### INSTRUCTIONS FOR THE TASK
Please format the material below as a JSON list of strings, one string per line and no blank lines, starting at the line containing "Find the location" and ending at the line containing "center [1485, 13].", both included.

### DATASET ENTRIES
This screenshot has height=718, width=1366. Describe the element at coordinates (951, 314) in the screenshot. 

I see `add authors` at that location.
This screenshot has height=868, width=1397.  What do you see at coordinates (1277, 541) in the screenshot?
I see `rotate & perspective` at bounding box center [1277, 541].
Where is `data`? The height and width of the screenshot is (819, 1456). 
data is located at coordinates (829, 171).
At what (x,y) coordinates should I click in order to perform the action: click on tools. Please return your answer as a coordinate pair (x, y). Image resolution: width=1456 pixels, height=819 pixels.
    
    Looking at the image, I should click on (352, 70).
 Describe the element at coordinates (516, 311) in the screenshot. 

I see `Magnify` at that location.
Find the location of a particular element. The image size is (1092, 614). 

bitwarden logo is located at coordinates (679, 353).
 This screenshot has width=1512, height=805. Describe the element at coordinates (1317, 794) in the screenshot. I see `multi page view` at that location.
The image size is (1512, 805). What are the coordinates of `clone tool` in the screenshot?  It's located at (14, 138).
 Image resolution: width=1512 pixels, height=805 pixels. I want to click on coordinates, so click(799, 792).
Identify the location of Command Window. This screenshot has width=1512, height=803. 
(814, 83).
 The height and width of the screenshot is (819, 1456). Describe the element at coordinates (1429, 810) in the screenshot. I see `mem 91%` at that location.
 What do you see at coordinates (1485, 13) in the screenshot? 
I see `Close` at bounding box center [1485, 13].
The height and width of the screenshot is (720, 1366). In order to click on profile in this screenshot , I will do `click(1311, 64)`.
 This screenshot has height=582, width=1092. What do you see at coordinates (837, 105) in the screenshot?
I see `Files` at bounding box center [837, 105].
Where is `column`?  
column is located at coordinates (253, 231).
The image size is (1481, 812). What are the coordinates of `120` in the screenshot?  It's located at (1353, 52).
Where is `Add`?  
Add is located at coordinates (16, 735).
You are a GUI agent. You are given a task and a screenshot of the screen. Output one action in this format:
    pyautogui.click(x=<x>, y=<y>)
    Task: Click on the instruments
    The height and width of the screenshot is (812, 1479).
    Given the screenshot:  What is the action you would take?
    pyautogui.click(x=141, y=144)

### COMPLETED EXERCISE
[
  "Find the location of a particular element. The image size is (1092, 614). ",
  "bitwarden logo is located at coordinates (679, 353).",
  " This screenshot has width=1512, height=805. Describe the element at coordinates (1317, 794) in the screenshot. I see `multi page view` at that location.",
  "The image size is (1512, 805). What are the coordinates of `clone tool` in the screenshot?  It's located at (14, 138).",
  " Image resolution: width=1512 pixels, height=805 pixels. I want to click on coordinates, so click(799, 792).",
  "Identify the location of Command Window. This screenshot has width=1512, height=803. ",
  "(814, 83).",
  " The height and width of the screenshot is (819, 1456). Describe the element at coordinates (1429, 810) in the screenshot. I see `mem 91%` at that location.",
  " What do you see at coordinates (1485, 13) in the screenshot? ",
  "I see `Close` at bounding box center [1485, 13]."
]